During the opposition of Mars that occurred in the latter days of the old Queen’s reign, observers saw, through their telescopes, strange sights on the red Planet Mars. First came odd green illuminations, marks on the surface and finally a spurt of green gas ejected into space. Following the last, more jets of gas were seen to erupt from Mars at 24 hourly intervals. The puzzled astronomers had little idea what these strange omens signified. Had they known, much depravation may have been avoided and many lives saved. My friend, the noted astronomer Ogilvy, showed me a Martian eruption at his observatory one clear night and stated categorically that nothing could live on that barren world. How wrong he was. As life went on as always on Earth, huge objects sped toward us at tremendous speed through the deep black void of space.

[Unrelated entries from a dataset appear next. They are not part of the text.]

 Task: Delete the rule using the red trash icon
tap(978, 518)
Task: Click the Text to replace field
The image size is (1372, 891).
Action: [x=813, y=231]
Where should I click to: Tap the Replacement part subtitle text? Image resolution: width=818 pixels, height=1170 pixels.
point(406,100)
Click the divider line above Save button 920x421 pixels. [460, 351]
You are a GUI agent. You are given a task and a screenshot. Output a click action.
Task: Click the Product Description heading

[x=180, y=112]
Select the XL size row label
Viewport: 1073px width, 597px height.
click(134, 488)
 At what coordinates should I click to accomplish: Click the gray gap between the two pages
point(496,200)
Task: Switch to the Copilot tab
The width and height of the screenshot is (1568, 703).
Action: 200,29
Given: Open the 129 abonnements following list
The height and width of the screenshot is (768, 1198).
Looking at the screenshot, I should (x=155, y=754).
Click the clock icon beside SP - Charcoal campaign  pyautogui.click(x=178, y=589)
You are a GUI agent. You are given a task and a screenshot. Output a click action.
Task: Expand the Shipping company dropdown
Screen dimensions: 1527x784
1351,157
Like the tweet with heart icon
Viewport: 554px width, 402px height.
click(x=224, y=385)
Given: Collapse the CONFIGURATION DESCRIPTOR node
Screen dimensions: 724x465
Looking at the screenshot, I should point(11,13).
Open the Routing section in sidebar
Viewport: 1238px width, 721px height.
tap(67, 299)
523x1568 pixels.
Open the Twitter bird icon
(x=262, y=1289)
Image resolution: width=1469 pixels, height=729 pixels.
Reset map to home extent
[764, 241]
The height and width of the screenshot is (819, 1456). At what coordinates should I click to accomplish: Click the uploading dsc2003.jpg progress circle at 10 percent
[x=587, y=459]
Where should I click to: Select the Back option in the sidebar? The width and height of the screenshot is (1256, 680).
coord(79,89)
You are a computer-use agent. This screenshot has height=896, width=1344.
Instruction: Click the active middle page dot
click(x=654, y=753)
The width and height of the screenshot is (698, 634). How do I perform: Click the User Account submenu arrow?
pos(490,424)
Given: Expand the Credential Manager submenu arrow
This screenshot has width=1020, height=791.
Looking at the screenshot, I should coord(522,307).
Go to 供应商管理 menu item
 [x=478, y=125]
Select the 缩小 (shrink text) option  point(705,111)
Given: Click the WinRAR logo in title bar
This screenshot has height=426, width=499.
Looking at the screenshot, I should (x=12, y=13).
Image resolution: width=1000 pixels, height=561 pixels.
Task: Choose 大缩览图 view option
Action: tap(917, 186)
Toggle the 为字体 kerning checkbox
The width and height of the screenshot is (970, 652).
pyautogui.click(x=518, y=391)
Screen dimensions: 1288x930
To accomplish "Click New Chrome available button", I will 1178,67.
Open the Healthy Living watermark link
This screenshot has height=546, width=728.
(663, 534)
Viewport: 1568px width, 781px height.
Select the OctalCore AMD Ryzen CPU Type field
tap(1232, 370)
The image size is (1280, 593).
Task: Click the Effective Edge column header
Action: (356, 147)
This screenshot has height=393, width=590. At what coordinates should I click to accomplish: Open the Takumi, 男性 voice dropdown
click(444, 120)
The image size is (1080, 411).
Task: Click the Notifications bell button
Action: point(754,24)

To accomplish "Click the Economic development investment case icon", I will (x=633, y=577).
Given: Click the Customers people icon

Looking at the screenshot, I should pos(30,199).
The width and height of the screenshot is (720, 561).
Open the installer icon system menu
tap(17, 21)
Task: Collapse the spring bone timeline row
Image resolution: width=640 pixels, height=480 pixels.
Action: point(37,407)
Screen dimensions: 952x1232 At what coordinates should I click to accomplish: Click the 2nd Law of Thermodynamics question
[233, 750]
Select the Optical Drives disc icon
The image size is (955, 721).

The first cylinder struck, many days later, at Midnight on Horsell Common in Surrey, not far from my home. Ogilvy was at the site early and by mid morning a large crowd of curious onlookers had gathered. In the afternoon Ogilvy, the Journalist Henderson and Stent, the Astronomer Royal began to direct men in the task of excavating the cylinder. At Sunset, the Cylinder suddenly opened and the crowds moved back, alarmed. Inside the Cylinder the gathered people could see the occupants of this vast conveyance; huge grotesque creatures with writhing tentacles and leathery skin. After much discussion on how to proceed, it was decided to send a deputation to meet these travellers and offer them the hand of friendship. Waving a white flag, Ogilvy, Stent, Henderson and some other hardy souls advanced on the Cylinder. A loud drone emanated from the craft and suddenly, the Deputation were turned to flaming torches by a ray of heat fired by the invaders. The crowd panicked and scattered at this outrage, me amongst them. Soldiers threw a cordon around the Common, whilst, periodically, the Heat-Ray pierced the darkness of the night.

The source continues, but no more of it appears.